Herman tiba di Gedung KPK berbalut jas berwarna hitam dan berkemeja putih. Dia didampingi oleh pengacaranya Alamsyah Hanafiah.
"Saya datang untuk memenuhi panggilan kedua, diperiksa sebagai saksi saja untuk kasus biro hukum, tapi itu tidak relevan buat saya," kata Herman di Gedung KPK, Jakarta, Jumat 12 Maret 2010.
Herman dan pengacaranya langsung memasuki gedung KPK dan duduk di ruang tunggu untuk menjalani pemeriksaan.
Saat ini, Herman adalah Direktur Utama PT Arjuna Widya Karya. Perusahaan ini bergerak di bidang perdagangan umum. Selain itu, Herman juga tercatat sebagai salah satu pemilik Pandawa Lima Putra Sulawesi, perusahaan yang mengelola tambang batu bara.

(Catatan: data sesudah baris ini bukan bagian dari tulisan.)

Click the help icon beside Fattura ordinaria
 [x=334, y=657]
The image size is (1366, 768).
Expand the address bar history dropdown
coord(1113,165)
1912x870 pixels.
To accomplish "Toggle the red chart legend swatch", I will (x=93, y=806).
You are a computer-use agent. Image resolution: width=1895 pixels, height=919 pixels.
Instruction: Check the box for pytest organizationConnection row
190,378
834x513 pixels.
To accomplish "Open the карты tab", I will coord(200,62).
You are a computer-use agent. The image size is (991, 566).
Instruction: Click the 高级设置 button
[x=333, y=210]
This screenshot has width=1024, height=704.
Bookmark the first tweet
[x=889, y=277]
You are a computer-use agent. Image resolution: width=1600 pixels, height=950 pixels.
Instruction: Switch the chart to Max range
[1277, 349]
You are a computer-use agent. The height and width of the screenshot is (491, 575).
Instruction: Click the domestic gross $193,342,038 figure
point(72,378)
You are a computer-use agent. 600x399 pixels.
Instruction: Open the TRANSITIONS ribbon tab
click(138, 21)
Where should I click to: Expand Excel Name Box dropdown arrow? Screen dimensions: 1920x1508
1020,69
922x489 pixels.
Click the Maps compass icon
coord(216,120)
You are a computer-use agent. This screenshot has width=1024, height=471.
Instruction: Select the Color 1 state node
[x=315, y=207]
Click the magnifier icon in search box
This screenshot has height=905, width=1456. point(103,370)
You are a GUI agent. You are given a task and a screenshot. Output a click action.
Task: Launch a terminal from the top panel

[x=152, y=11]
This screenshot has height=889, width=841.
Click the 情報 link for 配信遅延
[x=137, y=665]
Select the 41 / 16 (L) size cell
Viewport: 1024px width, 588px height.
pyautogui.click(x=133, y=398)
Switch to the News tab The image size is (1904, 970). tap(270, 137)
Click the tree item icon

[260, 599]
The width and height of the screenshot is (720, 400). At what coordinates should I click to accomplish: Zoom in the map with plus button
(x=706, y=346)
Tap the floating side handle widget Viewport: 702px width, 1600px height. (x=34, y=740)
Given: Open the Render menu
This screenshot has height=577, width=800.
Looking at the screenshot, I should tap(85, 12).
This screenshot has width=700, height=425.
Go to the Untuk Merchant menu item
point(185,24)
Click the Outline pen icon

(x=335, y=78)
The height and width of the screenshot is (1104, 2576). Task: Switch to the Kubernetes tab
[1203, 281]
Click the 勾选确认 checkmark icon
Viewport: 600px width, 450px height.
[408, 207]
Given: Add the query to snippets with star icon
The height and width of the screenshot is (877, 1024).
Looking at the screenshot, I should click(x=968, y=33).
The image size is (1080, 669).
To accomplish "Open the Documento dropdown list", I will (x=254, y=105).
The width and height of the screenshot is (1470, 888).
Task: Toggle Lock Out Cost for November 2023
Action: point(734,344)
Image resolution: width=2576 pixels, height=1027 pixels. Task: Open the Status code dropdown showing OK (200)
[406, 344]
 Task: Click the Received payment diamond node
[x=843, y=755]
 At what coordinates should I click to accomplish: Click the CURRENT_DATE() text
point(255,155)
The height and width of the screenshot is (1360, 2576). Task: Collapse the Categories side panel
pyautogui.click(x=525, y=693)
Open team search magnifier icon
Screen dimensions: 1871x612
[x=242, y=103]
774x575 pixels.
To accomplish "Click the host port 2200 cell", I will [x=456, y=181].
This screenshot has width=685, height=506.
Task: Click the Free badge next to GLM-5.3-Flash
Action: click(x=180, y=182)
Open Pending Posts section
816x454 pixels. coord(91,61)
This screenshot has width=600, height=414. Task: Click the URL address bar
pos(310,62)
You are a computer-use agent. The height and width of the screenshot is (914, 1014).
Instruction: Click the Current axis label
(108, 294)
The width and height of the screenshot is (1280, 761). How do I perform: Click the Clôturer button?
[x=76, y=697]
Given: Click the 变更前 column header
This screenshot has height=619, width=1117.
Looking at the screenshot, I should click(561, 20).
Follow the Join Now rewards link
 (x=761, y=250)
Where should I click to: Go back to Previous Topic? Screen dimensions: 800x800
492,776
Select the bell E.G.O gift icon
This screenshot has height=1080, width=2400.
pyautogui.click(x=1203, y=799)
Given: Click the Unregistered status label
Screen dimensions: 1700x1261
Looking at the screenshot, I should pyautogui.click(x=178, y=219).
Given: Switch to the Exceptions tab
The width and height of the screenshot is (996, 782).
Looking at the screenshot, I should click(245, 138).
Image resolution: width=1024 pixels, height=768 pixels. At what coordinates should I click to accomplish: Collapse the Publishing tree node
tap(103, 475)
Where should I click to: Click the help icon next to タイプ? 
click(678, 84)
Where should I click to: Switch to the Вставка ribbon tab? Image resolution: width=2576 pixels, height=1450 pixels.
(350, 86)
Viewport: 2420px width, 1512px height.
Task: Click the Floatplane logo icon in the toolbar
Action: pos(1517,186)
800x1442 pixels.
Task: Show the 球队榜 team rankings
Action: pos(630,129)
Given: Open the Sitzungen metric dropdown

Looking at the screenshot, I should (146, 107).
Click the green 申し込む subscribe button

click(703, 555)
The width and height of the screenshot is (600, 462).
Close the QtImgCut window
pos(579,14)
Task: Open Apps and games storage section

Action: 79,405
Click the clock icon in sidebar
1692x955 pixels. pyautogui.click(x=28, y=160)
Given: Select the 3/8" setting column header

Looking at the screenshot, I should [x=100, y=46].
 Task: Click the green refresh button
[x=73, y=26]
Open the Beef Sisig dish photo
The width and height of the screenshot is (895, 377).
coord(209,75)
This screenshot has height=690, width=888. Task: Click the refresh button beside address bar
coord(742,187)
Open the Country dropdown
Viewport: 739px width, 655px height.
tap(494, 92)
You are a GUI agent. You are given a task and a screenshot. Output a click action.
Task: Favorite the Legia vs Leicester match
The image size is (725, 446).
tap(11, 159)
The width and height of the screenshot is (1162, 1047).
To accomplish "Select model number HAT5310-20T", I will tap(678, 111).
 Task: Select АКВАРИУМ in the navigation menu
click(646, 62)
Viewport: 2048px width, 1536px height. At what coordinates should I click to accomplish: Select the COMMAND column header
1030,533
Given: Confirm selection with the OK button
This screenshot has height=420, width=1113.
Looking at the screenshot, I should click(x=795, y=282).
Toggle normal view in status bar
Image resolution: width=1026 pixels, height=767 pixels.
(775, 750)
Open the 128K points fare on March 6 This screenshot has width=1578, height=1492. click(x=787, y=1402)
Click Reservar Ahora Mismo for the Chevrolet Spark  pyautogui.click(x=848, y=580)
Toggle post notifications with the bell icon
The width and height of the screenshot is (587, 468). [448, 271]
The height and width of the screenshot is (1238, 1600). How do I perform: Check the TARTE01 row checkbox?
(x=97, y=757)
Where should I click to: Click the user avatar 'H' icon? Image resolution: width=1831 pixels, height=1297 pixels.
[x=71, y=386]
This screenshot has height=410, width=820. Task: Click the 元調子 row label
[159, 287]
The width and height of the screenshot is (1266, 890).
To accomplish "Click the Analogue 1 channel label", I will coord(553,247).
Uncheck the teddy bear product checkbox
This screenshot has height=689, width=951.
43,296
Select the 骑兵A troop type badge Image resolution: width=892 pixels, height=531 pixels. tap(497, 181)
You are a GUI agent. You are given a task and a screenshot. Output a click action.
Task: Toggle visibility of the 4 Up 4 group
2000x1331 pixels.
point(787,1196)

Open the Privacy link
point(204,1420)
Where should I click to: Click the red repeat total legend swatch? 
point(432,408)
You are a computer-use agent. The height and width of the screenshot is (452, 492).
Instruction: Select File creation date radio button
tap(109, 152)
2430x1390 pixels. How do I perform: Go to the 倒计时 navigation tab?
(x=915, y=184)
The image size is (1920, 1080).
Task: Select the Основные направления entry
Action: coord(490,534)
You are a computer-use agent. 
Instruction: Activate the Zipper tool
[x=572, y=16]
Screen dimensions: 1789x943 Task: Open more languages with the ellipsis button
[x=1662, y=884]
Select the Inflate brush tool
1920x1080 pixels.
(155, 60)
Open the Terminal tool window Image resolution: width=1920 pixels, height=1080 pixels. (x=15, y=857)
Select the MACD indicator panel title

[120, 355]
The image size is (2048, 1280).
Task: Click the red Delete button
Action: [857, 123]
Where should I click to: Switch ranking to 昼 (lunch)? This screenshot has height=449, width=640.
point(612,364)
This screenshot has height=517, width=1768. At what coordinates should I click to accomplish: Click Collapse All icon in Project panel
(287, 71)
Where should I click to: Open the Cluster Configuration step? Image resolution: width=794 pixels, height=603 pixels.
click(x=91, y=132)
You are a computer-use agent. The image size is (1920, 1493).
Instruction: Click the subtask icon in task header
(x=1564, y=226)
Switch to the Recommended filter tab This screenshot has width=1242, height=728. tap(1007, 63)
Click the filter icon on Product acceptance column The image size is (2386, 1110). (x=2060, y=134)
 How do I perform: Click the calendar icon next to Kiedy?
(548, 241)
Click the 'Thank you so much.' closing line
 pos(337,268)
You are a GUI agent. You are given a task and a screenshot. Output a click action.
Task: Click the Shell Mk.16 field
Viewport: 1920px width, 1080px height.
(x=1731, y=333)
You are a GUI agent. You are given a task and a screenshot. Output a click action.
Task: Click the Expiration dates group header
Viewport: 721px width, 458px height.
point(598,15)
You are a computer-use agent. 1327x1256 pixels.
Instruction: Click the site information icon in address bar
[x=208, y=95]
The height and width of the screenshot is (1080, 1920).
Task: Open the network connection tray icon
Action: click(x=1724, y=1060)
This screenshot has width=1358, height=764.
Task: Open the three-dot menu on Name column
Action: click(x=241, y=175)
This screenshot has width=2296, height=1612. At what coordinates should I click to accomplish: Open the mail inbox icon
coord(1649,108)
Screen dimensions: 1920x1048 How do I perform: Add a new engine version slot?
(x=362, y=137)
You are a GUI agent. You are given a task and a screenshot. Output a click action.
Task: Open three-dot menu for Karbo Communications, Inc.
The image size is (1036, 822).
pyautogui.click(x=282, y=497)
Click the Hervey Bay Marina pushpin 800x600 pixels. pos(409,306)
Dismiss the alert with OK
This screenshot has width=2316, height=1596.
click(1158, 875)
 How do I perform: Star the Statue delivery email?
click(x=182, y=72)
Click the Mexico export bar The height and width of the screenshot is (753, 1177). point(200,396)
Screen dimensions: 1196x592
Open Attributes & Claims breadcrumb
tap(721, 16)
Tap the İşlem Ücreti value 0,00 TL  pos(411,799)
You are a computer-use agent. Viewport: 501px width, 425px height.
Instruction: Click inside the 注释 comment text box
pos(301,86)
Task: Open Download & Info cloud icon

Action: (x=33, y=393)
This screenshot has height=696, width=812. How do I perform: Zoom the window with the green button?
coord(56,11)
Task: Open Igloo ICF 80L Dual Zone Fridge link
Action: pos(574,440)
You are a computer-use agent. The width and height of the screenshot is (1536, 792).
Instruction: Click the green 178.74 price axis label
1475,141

Sebelumnya KPK telah menetapkan mantan kepala Biro Hukum DKI Jakarta, JES sebagai tersangka atas dugaan korupsi. JES diduga terlibat dalam proyek iklan dengan anggaran Rp 5,6 miliar yang diambil dari anggaran daerah tahun 2006/2007.
Tersangka diduga telah meminta fee sebesar 10 persen dari total anggaran. Diperkirakan negara dirugikan Rp 3,9 miliar.
Akibat tindakan itu, JES diduga telah melanggar ketentuan dalam Pasal 2 ayat (1) atau Pasal 3 Undang Undang Pemberantasan Tindak Pidana Korupsi.